Moins d’espace perdu, pas de dégâts
Dans un premier temps, des produits non périssables tels que les pneus ont été confiés au réseau ferroviaire. Ils sont trois fois plus grands et plus lourds que les colis moyens. Chaque année, au printemps et à l’automne, ce chargement volumineux pesait sur les services de ligne de DPD. «En séparant les pneus des autres colis, nous perdons moins d’espace disponible et nous pouvons donc transporter trois fois plus de colis sur nos lignes routières régulières qu’avec un chargement mixte. Sans compter que nous évitons des dégâts sur les autres marchandises», explique Rolf Neeracher.
CFF Cargo a marqué des points grâce à ses lignes régulières et à l’emplacement pratique de ses terminaux de transbordement. Les entrepôts de DPD sont pour la plupart situés dans un rayon de 20 km autour d’une gare de transbordement. Knuth Rüegg précise: «Nous examinons en continu les besoins des clients et, si nécessaire, nous étoffons notre réseau de terminaux. Depuis avril 2020, nous proposons une nouvelle possibilité de transbordement à Stabio. Widnau suivra en août.» Ces dernières années, CFF Cargo a tout mis en œuvre pour que les clients puissent charger leurs caisses mobiles le plus tard possible et les décharger le plus tôt possible à destination. Grâce à ces dispositions, certains clients ont pu envisager de collaborer avec CFF Cargo.

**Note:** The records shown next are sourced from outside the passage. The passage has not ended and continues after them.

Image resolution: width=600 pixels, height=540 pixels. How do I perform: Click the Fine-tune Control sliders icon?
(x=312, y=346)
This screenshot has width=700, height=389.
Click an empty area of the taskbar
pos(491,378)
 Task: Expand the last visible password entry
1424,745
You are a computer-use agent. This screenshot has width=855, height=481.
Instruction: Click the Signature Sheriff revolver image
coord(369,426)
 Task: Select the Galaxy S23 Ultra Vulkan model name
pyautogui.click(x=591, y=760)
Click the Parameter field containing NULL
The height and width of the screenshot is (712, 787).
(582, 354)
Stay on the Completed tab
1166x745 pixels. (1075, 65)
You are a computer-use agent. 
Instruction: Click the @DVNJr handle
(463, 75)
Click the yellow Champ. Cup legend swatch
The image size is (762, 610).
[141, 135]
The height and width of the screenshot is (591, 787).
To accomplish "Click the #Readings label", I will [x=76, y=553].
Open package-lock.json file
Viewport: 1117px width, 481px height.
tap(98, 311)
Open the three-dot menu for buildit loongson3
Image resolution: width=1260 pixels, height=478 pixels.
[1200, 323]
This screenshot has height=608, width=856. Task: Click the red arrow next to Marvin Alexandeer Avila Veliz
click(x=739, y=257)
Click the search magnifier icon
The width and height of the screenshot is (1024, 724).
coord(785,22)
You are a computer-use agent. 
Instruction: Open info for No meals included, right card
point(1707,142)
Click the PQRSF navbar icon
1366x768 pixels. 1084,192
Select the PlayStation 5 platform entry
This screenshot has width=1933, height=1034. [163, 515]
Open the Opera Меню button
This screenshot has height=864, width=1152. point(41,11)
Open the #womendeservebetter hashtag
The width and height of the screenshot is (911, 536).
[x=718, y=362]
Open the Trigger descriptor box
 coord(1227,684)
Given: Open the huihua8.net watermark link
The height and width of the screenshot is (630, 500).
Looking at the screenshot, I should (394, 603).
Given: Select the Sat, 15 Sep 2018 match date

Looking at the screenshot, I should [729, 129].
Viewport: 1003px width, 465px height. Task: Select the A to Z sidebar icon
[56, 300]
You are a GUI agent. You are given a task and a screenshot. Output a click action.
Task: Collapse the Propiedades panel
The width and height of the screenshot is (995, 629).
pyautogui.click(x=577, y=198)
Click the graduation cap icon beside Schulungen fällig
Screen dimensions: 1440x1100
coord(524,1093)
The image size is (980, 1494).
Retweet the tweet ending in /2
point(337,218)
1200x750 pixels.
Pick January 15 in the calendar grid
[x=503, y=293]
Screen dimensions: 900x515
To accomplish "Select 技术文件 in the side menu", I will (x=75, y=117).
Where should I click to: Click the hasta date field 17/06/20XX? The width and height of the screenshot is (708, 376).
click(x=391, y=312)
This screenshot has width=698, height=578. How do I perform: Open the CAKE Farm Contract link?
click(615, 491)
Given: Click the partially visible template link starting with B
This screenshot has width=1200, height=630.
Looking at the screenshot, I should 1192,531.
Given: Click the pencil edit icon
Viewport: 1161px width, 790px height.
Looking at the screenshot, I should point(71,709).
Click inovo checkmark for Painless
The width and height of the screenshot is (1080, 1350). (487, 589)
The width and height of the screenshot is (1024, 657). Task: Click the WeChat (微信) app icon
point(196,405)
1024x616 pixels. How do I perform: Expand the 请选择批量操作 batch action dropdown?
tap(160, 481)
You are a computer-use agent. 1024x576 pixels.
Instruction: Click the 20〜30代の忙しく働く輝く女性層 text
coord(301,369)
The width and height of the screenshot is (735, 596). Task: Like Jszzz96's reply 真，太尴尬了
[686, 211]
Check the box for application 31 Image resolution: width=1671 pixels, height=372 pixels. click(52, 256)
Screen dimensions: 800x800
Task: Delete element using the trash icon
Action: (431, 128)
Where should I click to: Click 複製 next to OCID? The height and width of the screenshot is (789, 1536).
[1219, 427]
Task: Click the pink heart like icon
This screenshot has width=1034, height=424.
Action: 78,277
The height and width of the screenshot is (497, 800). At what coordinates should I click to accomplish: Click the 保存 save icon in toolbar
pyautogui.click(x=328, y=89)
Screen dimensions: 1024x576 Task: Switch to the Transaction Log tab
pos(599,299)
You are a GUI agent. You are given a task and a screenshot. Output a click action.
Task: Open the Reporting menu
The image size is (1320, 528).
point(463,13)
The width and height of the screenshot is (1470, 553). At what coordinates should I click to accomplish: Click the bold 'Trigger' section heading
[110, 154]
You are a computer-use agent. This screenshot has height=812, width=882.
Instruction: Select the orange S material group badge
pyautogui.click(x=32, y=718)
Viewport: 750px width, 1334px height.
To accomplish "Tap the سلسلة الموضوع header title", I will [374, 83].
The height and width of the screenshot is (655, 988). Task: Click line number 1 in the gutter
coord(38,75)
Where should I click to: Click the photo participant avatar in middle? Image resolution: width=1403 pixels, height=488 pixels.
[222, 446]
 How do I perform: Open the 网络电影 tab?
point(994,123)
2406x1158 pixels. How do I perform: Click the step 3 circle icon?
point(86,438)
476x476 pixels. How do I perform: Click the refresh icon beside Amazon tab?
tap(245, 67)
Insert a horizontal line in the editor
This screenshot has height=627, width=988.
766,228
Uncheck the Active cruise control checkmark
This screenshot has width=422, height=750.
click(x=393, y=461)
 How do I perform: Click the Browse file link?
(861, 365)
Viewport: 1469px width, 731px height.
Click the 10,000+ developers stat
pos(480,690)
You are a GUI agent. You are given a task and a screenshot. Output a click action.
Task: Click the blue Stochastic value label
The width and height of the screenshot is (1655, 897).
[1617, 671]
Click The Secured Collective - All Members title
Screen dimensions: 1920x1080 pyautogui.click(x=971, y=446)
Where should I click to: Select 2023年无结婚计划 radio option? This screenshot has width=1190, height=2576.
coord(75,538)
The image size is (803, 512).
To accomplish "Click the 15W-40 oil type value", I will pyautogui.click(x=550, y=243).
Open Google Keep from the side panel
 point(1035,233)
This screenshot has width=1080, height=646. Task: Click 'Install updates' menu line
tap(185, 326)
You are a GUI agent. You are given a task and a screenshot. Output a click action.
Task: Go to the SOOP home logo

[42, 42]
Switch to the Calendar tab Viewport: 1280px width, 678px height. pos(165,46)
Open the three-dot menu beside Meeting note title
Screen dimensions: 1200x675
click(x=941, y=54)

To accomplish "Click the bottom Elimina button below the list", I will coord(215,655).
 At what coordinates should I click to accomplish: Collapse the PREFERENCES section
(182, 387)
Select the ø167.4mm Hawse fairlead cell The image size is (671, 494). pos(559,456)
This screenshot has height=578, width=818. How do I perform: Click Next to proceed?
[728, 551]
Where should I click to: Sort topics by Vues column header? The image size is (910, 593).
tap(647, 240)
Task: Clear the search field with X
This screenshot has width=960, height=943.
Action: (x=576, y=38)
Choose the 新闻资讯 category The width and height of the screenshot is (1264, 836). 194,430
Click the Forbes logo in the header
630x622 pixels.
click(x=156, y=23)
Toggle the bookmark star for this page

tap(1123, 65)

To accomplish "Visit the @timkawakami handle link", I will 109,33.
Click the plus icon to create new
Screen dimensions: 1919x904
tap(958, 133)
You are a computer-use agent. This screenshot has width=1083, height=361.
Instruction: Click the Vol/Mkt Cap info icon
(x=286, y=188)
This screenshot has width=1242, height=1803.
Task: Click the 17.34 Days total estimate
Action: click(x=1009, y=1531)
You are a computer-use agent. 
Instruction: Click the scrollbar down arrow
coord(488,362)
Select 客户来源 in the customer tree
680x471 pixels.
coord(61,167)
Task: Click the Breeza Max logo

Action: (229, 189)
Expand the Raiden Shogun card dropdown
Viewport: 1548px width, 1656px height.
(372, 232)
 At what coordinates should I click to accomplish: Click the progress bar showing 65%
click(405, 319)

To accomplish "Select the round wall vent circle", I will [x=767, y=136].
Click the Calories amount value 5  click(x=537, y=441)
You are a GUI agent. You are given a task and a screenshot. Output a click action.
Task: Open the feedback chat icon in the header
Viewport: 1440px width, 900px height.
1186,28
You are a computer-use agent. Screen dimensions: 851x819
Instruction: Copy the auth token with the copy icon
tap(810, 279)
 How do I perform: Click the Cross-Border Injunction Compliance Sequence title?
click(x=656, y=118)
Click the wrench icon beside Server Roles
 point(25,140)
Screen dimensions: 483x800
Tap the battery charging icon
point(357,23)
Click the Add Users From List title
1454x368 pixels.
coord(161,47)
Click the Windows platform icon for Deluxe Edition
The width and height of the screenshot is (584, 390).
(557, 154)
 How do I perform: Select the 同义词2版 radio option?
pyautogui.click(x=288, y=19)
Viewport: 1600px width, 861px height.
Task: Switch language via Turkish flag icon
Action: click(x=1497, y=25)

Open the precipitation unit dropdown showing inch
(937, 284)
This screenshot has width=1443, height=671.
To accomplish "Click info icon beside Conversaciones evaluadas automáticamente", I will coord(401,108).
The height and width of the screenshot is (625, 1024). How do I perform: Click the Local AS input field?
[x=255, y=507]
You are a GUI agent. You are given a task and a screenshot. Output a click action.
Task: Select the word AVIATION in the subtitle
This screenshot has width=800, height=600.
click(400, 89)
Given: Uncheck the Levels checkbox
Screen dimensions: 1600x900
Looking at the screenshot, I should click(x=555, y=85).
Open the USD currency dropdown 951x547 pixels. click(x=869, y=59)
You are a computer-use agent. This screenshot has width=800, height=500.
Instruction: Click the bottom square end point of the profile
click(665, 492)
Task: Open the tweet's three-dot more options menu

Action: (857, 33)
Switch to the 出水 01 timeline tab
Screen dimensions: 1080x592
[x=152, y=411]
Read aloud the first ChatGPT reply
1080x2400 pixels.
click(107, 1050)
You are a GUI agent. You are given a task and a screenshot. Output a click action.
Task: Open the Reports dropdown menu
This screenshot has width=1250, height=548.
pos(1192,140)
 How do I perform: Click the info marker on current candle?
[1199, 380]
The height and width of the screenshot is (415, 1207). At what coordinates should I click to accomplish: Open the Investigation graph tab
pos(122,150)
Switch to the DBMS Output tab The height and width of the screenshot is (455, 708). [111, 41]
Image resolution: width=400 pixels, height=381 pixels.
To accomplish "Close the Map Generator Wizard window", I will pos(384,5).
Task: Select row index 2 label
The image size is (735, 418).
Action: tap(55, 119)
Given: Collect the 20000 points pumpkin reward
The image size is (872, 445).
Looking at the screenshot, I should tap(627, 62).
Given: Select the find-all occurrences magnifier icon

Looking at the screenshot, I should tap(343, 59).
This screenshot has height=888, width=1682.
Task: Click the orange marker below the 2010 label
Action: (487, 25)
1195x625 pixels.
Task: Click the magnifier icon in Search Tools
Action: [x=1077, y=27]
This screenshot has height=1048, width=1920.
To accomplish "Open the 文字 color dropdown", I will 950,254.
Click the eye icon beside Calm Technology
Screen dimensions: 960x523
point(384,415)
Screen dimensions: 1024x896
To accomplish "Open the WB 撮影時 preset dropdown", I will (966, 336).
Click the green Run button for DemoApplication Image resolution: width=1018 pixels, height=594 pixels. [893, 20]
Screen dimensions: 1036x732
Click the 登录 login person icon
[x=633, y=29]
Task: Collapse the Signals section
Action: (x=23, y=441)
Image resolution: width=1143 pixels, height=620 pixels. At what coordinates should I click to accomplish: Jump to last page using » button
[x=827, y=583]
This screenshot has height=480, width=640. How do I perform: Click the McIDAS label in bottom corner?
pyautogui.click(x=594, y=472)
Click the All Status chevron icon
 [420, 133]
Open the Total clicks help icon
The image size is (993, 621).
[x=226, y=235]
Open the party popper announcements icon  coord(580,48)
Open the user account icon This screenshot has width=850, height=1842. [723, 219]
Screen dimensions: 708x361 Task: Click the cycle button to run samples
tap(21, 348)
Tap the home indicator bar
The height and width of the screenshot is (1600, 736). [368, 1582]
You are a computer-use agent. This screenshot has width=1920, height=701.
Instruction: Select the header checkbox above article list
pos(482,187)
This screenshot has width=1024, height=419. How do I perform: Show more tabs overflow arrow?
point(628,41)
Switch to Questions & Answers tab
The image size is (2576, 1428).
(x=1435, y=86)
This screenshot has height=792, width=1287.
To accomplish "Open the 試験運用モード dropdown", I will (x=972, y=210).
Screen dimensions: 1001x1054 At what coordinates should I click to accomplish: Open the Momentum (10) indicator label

Il a suffi de quelques transports à Rolf Neeracher pour comprendre qu’il est devenu «très simple de mettre un pont mobile sur un train, puis de l’en retirer.» Une chance pour le prestataire de colis, qui a fait de la fiabilité une de ses priorités: «Sur ce point, CFF Cargo nous satisfait à 100%.» Neeracher juge la collaboration très agréable, notamment dans la disposition TC, où l’ambiance est excellente. «On peut dire que tous nos désirs, ou presque, ont été comblés. Et s’il arrive que quelque chose ne soit pas possible, on nous propose des alternatives. C’est très appréciable.»
Le défi du changement de valeurs
DPD Suisse prévoit aussi de transporter en train certains de ses colis ordinaires. Ce qui exige quelques préparatifs d’ordre logistique. Knuth Rüegg se déclare confiant: «De notre côté, si nous devons du jour au lendemain transporter des quantités plus importantes, c’est possible. Nous sommes prêts.» Mais DPD doit d’abord augmenter ses capacités de tri. L’organisation des transports est un autre obstacle: le prestataire de colis n’ayant pas encore l’habitude du transport ferroviaire, les collaborateurs des dépôts doivent donc y être formés. De plus, les quantités de colis fluctuent fortement, ce qui complique la planification. Dans certains cas, on apprécie d’autant plus la flexibilité des camions, qui peuvent faire un trajet supplémentaire. Et comme le souligne Rolf Neeracher, les attentes des expéditeurs, qui voudraient charger de plus en plus tard et décharger de plus en plus tôt, représentent toujours un défi: «Dans ce domaine, la société doit encore évoluer pour que les valeurs changent.»